Adanya perbedaan nilai rerata skor motivasi kerja antara kelompok eksperimen dengan kelompok kontrol pada saat pengukuran awal (pre) yang ditunjukkan oleh skor t 1,1-2,1 = 10.022 (p < 0.005) ini dapat terjadi karena di awal penelitian variabel motivasi kerja memang tidak dapat disetarakan atau dikendalikan oleh peneliti akibat keterbatasan jumlah subyek yang memenuhi persyaratan. Menurut Hadi (2005), jika kondisi-kondisi penelitian di lapangan tidak dapat dikendalikan secara langsung maka harus dilakukan upaya pengendalian secara tidak langsung atau pengendalian statistik dengan cara memasukkan variabel-variabel pencemar yang berskala nominal atau ordinal ke dalam model-model analisis faktorial yang bertujuan untuk melihat dan memperhitungkan variabel pencemarnya itu ke dalam variansi kesalahan (error variance) melalui analisis variansi.

Untuk itu guna mengetahui sejauhmana data motivasi kerja di awal penelitian ini mencemari hasil motivasi kerja di akhir penelitian, baik pada kelompok eksperimen meupun kelompok kontrol, maka akan dilakukan analisis faktorial untuk melihat dan memperhitungkan seberapa besar variansi kesalahan (error variance) variabel tersebut melalui analisis variansi. Dari hasil analisis faktorial terhadap variabel motivasi kerja tersebut diketahui bahwa terdapat perbedaan yang signifikan mengenai motivasi kerja di awal penelitian dengan variansi kesalahan sebesar 2 persen. Hal itu dapat dilihat dari harga F sebesar 5.518 dengan koefisien determinasi (r2) sebesar 0.073 (p = 0.020).

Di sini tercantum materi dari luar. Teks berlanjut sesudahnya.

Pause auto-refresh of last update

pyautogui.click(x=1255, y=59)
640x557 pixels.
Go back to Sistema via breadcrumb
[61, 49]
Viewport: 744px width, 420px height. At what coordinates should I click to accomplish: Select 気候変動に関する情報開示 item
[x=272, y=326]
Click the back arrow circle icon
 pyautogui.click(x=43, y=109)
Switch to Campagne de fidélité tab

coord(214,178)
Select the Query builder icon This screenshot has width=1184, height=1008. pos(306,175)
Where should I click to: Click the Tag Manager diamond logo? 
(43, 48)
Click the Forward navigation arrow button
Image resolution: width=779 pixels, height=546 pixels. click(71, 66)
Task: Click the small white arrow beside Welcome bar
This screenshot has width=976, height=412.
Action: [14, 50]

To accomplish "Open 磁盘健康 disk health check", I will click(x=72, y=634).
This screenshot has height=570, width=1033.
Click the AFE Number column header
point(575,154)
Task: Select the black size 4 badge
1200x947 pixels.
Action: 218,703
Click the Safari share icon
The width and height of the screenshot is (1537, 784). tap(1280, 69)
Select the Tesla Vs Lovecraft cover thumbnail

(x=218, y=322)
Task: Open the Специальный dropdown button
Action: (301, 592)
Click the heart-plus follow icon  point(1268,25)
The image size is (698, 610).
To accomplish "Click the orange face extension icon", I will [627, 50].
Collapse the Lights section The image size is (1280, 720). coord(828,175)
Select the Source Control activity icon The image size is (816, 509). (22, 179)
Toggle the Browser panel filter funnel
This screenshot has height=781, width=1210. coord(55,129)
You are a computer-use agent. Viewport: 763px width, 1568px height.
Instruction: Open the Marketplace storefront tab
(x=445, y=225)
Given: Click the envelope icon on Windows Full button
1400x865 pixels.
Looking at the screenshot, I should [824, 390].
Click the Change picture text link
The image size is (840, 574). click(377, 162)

Dari hasil analisis di atas dapat disimpulkan bahwa motivasi kerja subyek di awal penelitian memiliki perbedaan yang signifikan, sehingga dengan demikian maka upaya penyetaraan atau pengendalian terhadap motivasi kerja subyek di awal penelitian ini menjadi tidak terpenuhi karena tidak memenuhi persyaratan yakni tidak setara atau tidak sama. Meskipun demikian, data mengenai variabel motivasi kerja ini akan tetap dianalisis melalui Anava Gabungan Model 1-jalur gabung 1-faktor dengan menggunakan sumber data yang tidak disetarakan.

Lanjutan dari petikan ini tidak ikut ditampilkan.